The observatory’s primary program is the 10-year Legacy Survey of Space and Time. Over a decade, the LSST will build up the deepest, widest, most complete map of the southern sky ever assembled, detecting roughly 20 billion galaxies and a similar number of stars. It will measure the shapes of billions of galaxies for weak lensing (like Euclid, but from the ground), track millions of transient events (supernovae, variable stars, asteroids) in near-real-time, and catalogue the solar system’s small body population with unprecedented completeness.The LSST will generate approximately 20 terabytes of data per night. Over ten years, the full dataset will exceed 60 petabytes. It is big data on a scale that astronomy has never dealt with.

Why It Is Named After Vera Rubin

Vera Rubin (1928-2016) was the American astronomer whose observations of galaxy rotation curves provided some of the most compelling evidence for dark matter. Her meticulous work in the 1970s and 1980s showed that stars at the edges of galaxies orbit at unexpectedly high speeds — a discrepancy that could only be explained by large amounts of unseen mass. Naming this observatory after her is a fitting tribute to a scientist who spent her career studying the invisible.

What Will We Learn?

Together, Euclid and Vera Rubin will address several of the biggest open questions in cosmology:

• Is dark energy constant or changing? If dark energy is Einstein’s cosmological constant, it has the same strength everywhere and at all times. If it varies, the expansion history of the universe will show telltale deviations from the constant model. Both missions are designed to detect these deviations at the percent level.
• What is the total mass of neutrinos? Neutrinos have mass, but we do not know exactly how much. The large-scale distribution of matter is sensitive to neutrino mass, and precision lensing surveys can constrain it from above — a cosmological measurement of a particle physics property.
• Is general relativity correct on the largest scales? Modified gravity theories have been proposed as alternatives to dark energy.
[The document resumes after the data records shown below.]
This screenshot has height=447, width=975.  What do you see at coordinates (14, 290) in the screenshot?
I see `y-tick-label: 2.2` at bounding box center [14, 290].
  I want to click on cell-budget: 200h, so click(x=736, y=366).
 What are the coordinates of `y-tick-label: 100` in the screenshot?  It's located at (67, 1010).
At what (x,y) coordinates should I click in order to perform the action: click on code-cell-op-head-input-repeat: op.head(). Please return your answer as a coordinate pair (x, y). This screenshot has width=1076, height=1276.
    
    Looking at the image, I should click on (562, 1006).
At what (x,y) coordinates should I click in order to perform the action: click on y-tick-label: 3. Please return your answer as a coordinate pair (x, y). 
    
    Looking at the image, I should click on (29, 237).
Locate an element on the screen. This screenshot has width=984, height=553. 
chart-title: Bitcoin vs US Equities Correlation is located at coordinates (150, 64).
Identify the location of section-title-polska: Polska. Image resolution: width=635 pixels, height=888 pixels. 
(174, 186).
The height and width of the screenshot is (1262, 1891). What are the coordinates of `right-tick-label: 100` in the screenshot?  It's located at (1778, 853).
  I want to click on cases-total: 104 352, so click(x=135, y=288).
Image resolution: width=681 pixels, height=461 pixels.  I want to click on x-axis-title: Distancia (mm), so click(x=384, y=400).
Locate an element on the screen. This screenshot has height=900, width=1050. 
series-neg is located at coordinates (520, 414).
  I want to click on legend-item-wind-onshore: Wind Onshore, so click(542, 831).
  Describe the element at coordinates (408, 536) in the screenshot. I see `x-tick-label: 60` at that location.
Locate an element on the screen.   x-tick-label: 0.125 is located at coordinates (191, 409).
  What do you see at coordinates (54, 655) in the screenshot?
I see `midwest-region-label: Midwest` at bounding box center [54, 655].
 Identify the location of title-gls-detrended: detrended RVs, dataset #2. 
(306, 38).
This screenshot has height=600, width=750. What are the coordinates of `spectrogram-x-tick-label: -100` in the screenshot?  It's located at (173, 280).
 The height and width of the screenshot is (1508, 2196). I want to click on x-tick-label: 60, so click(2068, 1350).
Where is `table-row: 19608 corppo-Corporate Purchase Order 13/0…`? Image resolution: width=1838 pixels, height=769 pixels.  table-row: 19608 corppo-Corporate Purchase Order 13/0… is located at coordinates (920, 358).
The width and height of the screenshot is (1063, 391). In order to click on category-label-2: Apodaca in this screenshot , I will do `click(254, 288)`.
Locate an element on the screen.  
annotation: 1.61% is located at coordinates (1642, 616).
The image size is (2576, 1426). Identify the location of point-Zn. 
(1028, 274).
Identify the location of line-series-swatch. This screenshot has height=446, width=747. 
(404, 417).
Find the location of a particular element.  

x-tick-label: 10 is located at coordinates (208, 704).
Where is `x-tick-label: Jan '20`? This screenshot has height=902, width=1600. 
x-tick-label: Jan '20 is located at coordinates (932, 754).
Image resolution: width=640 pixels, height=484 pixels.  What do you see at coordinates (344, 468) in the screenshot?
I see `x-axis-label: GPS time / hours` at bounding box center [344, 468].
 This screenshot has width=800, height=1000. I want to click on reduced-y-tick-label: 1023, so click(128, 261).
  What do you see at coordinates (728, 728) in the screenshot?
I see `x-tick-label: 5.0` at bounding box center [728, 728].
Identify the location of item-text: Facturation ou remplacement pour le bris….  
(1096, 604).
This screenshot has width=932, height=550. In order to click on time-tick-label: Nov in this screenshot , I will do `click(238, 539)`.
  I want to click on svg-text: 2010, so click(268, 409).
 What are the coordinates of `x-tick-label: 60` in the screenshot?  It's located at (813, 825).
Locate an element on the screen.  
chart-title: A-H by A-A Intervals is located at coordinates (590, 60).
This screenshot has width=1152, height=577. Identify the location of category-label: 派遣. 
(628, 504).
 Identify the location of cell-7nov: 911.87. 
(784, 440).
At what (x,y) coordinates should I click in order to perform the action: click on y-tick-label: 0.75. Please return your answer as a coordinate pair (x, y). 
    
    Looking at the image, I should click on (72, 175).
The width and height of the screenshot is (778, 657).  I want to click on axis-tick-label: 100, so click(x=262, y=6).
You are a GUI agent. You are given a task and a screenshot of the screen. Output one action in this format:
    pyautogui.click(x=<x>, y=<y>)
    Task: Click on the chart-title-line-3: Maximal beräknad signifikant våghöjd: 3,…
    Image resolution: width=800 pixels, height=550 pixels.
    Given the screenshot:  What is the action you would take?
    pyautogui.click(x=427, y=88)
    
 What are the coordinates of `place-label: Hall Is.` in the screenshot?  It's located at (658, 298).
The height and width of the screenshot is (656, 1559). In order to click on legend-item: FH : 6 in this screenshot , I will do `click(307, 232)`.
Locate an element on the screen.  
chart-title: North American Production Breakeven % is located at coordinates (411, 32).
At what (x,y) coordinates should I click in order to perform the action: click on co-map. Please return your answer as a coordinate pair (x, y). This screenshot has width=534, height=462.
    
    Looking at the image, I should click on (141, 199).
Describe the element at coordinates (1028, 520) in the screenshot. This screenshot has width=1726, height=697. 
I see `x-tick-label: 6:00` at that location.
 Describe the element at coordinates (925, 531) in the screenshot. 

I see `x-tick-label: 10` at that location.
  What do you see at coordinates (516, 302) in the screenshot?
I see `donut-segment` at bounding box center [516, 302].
By comparing the growth of structure (measured by lensing) with the expansion rate (measured by supernovae and galaxy clustering), Euclid and Rubin can test whether gravity behaves as Einstein predicted at cosmic distances.
• What is the three-dimensional structure of the cosmic web? The universe’s matter is arranged in a vast network of filaments, walls, and voids — the cosmic web. Mapping this web in detail tells us about the initial conditions of the universe and the physics that shaped its evolution.

Galaxies scattered across a deep Hubble field. Euclid and Vera Rubin will catalog billions of galaxies to trace the distribution of dark matter and the effects of dark energy across the observable universe. Credit: NASA/ESA/Hubble

What This Means for the Rest of Us

You do not need to be a cosmologist to appreciate what is happening. Euclid and Vera Rubin represent humanity’s most ambitious attempt to understand the fundamental nature of the universe. The data they produce will be publicly available — Rubin’s data releases, in particular, are designed to be accessible to the broader scientific community and eventually the public. Citizen science projects will almost certainly emerge to help classify the billions of objects these surveys detect.And for amateur astronomers, these missions add a layer of meaning to every observation. That faint galaxy smudge you captured through your backyard telescope is part of the same cosmic web that Euclid and Rubin are mapping. The photons hitting your sensor have traveled through dark matter halos, been subtly deflected by invisible mass, and arrived carrying information about the large-scale structure of the universe. The difference between professional cosmology and backyard astrophotography is a matter of scale, not of kind.We are living through the decade when the invisible universe starts to come into focus.